The club was formed on 1 July 2012 through the merger of SpVgg Hadamar and SC Rot-Weiß Niederhadamar; SpVgg Hadamar was formed on 25 June 1922 through the merger of several smaller local clubs. On 25 May 1960, the gymnastics club SpVgg 06 Hadamar became part of SpVgg 1922. In addition to the footballers, there are departments for gymnastics, table tennis and running.
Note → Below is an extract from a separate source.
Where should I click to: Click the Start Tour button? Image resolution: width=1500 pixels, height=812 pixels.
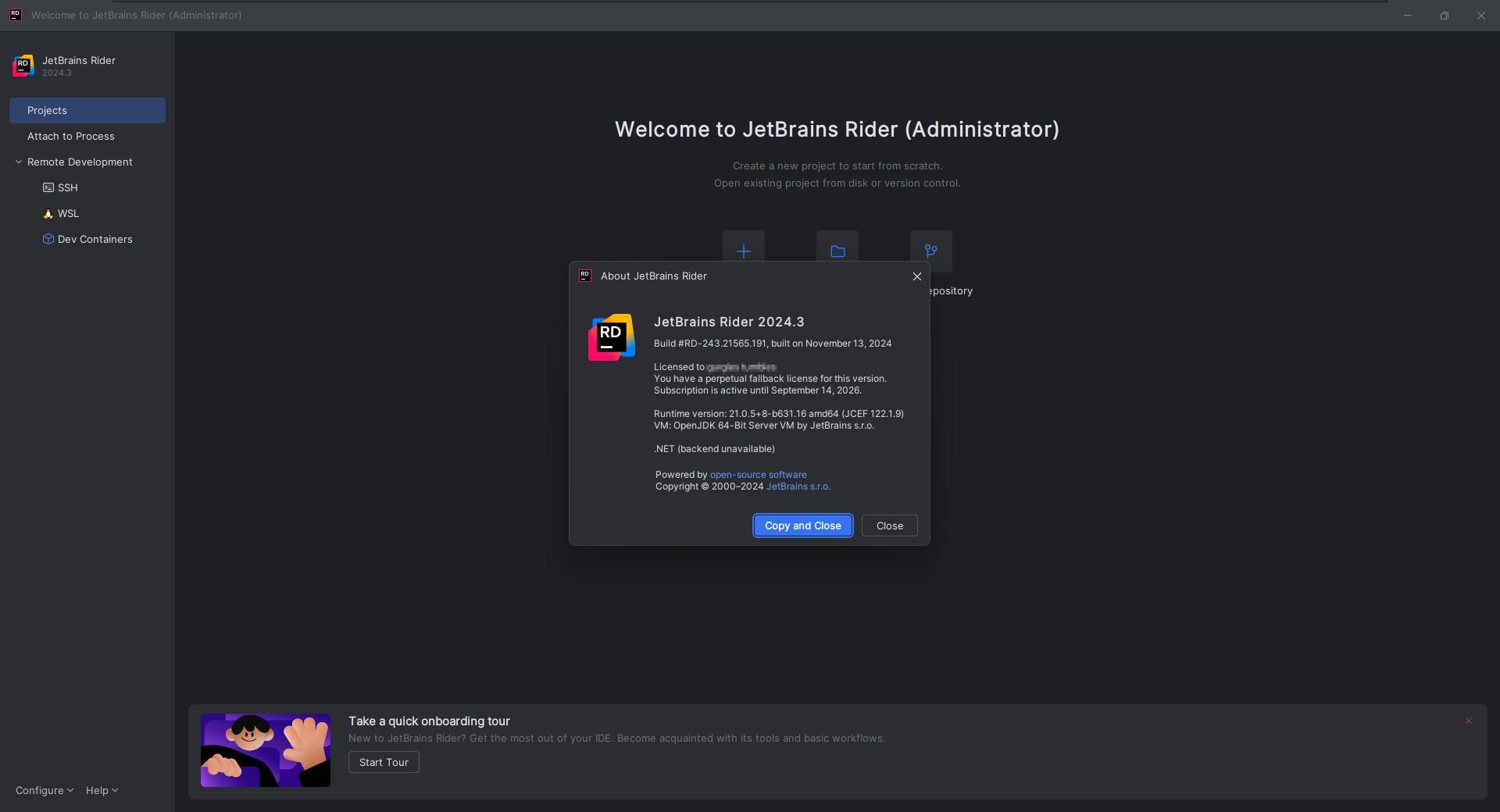click(x=384, y=762)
Through the early 2000s, the club worked to advance and won eventually promotion to the Bezirksoberliga in 2007 and then the Verbandsliga Hessen-Mitte in 2009. Two years later they advanced to the Hessenliga (V) for the first time. The second team side currently plays in the Kreisklasse B (IX).

== Honours ==
The club's honours:
- Verbandsliga Hessen-Mitte
  - Champions: 2011, 2026
- Gruppenliga Wiesbaden
  - Champions: 2009
- Bezirksliga Limburg-Weilburg
  - Champions: 2007

== Recent managers ==
Recent managers of the club:

| Manager | Start | Finish |
|---|---|---|
| Heiko Weidenfeller | 1 July 2008 | present |

== Recent seasons ==
The recent season-by-season performance of the club:

| Season | Division | Tier | Position |
| 2003–04 | Bezirksoberliga Wiesbaden | VI | 6th |
| 2004–05 | Bezirksoberliga Wiesbaden | 9th |
| 2005–06 | Bezirksoberliga Wiesbaden | 12th ↓ |
| 2006–07 | Bezirksliga Limburg-Weilburg | VII | 1st ↑ |
| 2007–08 | Bezirksoberliga Wiesbaden | VI | 5th |
| 2008–09 | Gruppenliga Wiesbaden | VII | 1st ↑ |
| 2009–10 | Verbandsliga Hessen-Mitte | VI | 9th |
| 2010–11 | Verbandsliga Hessen-Mitte | 1st ↑ |
| 2011–12 | Hessenliga | V | 13th |
| 2012–13 | Hessenliga | 4th |
| 2013–14 | Hessenliga | 6th |
| 2014–15 | Hessenliga | 3rd |
| 2015–16 | Hessenliga | 10th |
| 2016–17 | Hessenliga |  |

- With the introduction of the Regionalligas in 1994 and the 3. Liga in 2008 as the new third tier, below the 2. Bundesliga, all leagues below dropped one tier. Also in 2008, a large number of football leagues in Hesse were renamed, with the Oberliga Hessen becoming the Hessenliga, the Landesliga becoming the Verbandsliga, the Bezirksoberliga becoming the Gruppenliga and the Bezirksliga becoming the Kreisoberliga.